* [Tasks to complete]:
[A] In the excerpt on social enterprise and austerity, between which years did income streams for the civil society sector drop significantly?
[B] List every source cited in the first paragraph of the excerpt on social enterprise and austerity, with its year.
[C] Please carry on the excerpt on social enterprise and austerity, starting right after its last sentence.

* [Page extract]:
Paradoxically however, while various UK governments have promoted the utopian program of SE to achieve a truly socially responsible economy in which SEs themselves have an important role to play, the scale of the austerity measures has had a major impact on many areas of public service provision. The pursuit of rolling back the public sector is not new in the UK, which has a history of policy making that privileges market-based approaches in public service delivery (Clarke and Newman, 2012). This approach has carved out a space for SE to develop, by providing revenue potential amongst many organisations operating in the welfare market. Yet, in more recent years, cutbacks to public sector funding have begun to affect the ability of organisations such as SE to function as before. As different studies show, between 2009 and 2010, income streams for the civil society sector (in which SE operate) overall dropped significantly with rising inflation (NCVO, 2013), reductions in grants and philanthropy (Pharoah, 2011) and loss of service contracts (CAF, 2012).
In this way, SE is mobilised to offer formal ‘solutions’ to unresolvable social contradictions (Jameson, 1981: 64). In some cases, this amounts to a ‘merely dubious polishing of what exists’ (p. 149) where utopian imaginings of SE become ‘non-credible alternatives to what exists’ (Santos, 2004: 238). Since utopias are constructs whose rhetorical function resides in persuading and convincing people, they have a relatively rational and attractive core and thus often contain emancipatory promises (Levitas, 2011). The utopian thrust of SE thus resides precisely in how it glosses over the predicaments and constraints imposed by austerity politics (Horton and Kraftl, 2009: 2985) to suggest a much-needed reform of public service delivery rather than a radical remaking of the broader political economy (Hall, 2018). Conjuring a fictional vision of some pristine future state devoid of any inconsistencies or tensions, utopian programs often abstain from prescribing concrete steps toward its realization 2 wherefore they remain provisional. This provisionality is not an obstacle to the broad appeal of the utopian program but is instead an essential ingredient: provisionality makes SE palatable to a broad audience since it creates excitement and hope despite the absence of any definite meaning (Fotaki, 2010).

* [Data]:
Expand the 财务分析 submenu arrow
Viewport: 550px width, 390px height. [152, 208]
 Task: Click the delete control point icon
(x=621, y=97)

* [Answers for the tasks]:
[A] Between 2009 and 2010.

[B] Clarke and Newman (2012); NCVO (2013); Pharoah (2011); CAF (2012)

[C]
Having offered a tentative overview of how SE has been employed as a utopian program in the UK context, we hasten to add that the interest of our analysis is not so much the utopian program of SE per se. Rather, what is at stake in our investigation is the realization that SE qua utopian programs are never simply ideational and discursive, as they only gain materiality by being actualized and (re)produced by concrete everyday practices. The implication for this paper is that we need to critically reflect upon the ostensibly progressive content attributed to SE within government-led SE programs by analysing how this promise is received and translated (or not) at the level of practice. This provides our rationale for the investigation of the views of SE practitioners and beneficiaries (the focus of our empirical analysis).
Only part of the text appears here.